OENOS may very well be the world's first Wine Metal band. The one-man project started as a Post-Rock/Metal experiment drawing inspiration from the elixir we have come to call wine; all the songs are written and named after the bottle consumed whilst making, under the influence of various types of wines from around the world. OENOS has musically since evolved to explore darker tones of Prog, Sludge, Doom and Black Metal. OENOS is proudly from Oulu, Northern Finland and nowadays based in London, England.

“Animus” leads off the album; a three-minute introduction. A swirling atmosphere can be heard pulsing in the background, while guitar notes drop faster and faster. The visual I get here is the far reaches of outer space…imagining what the enormity of that would look like. It segues into “Blandano Valderice,” a six-minute track. Rhythm guitars and drums establish a structure, while lead guitar paints ominous notes above. Black Metal vocals come in around the half-way mark, taking the harrowing sound to another level.

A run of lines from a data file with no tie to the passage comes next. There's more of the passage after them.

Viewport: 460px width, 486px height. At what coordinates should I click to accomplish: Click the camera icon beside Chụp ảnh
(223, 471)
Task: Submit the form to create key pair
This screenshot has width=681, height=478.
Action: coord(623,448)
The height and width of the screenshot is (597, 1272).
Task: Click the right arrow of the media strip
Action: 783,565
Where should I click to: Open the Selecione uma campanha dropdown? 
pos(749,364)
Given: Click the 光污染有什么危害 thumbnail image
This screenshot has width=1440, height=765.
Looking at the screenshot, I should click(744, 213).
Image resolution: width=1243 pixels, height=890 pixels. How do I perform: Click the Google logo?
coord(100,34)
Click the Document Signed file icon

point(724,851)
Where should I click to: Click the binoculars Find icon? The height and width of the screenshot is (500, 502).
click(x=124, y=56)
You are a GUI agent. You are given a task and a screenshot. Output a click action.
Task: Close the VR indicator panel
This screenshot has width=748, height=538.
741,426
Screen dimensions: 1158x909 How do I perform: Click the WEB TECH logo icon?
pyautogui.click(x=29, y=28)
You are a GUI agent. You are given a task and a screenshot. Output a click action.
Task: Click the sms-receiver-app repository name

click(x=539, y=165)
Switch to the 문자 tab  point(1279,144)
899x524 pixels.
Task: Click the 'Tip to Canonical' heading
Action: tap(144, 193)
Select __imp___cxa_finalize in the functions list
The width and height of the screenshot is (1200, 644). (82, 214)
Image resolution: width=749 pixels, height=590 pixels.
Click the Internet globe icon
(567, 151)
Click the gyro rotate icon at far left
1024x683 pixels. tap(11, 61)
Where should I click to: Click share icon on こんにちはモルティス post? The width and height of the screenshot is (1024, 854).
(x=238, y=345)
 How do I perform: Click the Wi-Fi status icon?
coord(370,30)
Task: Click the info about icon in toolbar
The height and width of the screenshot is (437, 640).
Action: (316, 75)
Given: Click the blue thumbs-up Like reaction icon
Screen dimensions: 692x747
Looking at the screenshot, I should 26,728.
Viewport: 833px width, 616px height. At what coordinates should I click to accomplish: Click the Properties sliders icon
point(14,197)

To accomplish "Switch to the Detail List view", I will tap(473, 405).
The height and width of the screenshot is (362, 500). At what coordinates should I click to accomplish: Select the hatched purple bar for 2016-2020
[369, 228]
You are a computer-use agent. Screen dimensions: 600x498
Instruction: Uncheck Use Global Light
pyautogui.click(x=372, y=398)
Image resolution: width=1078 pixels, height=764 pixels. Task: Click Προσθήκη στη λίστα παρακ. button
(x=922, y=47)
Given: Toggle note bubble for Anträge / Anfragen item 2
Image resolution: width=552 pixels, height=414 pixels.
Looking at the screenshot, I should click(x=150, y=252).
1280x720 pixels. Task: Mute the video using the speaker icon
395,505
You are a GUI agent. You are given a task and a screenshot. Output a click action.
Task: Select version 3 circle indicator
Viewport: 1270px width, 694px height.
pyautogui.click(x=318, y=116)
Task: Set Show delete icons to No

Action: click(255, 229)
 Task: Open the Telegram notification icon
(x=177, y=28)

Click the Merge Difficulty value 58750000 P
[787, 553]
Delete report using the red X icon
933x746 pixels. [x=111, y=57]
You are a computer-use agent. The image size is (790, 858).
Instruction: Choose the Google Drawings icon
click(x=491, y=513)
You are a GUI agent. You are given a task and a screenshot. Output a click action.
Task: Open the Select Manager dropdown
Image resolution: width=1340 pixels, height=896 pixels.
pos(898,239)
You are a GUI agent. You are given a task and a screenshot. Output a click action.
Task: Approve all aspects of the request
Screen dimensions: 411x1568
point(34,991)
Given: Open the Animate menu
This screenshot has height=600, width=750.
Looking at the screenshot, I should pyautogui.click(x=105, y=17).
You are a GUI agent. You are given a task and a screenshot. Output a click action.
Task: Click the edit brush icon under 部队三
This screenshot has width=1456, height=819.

“Azei” is close to four minutes in length. Some low guitar notes echo in the distance. They start to pick up a bit, coming closer and closer together. Other sounds are added in and it starts to come at you in layers. It segues effortlessly into “Tao,” which has drums as the addition. Then the guitar starts to become eerie sounding, as the hairs begin to stand up on the back of your neck. Suddenly you wonder where you are? Did you wander off into the darkness? Those Sludgy elements are really coming through in this track.

“Two Messengers” opens with a lumbering and weighted riff, firmly planted in the mud with barely enough energy to want to move. Clean vocals take me off guard here. But they quickly turn to angry screams along with an angry riff. About half way in, the sound drops to a pulse that is soon picked up by the guitar. The madness returns for the remainder of the song. “Protos” opens with heavy and weighted guitars before turning a bit softer. Clean guitars usher in a smooth and mellow listening experience from there, really unlike any of the other tracks. The (simulated?) string are a nice touch as well. “Vladika” opens with a long scream and then dull and heavy guitar strikes. Kind of like having a headache that is so bad it is pounding. Suddenly, it turns nice, before returning back to the heaviness of the original sound. The juxtaposition of the alternating passages couldn’t be more striking.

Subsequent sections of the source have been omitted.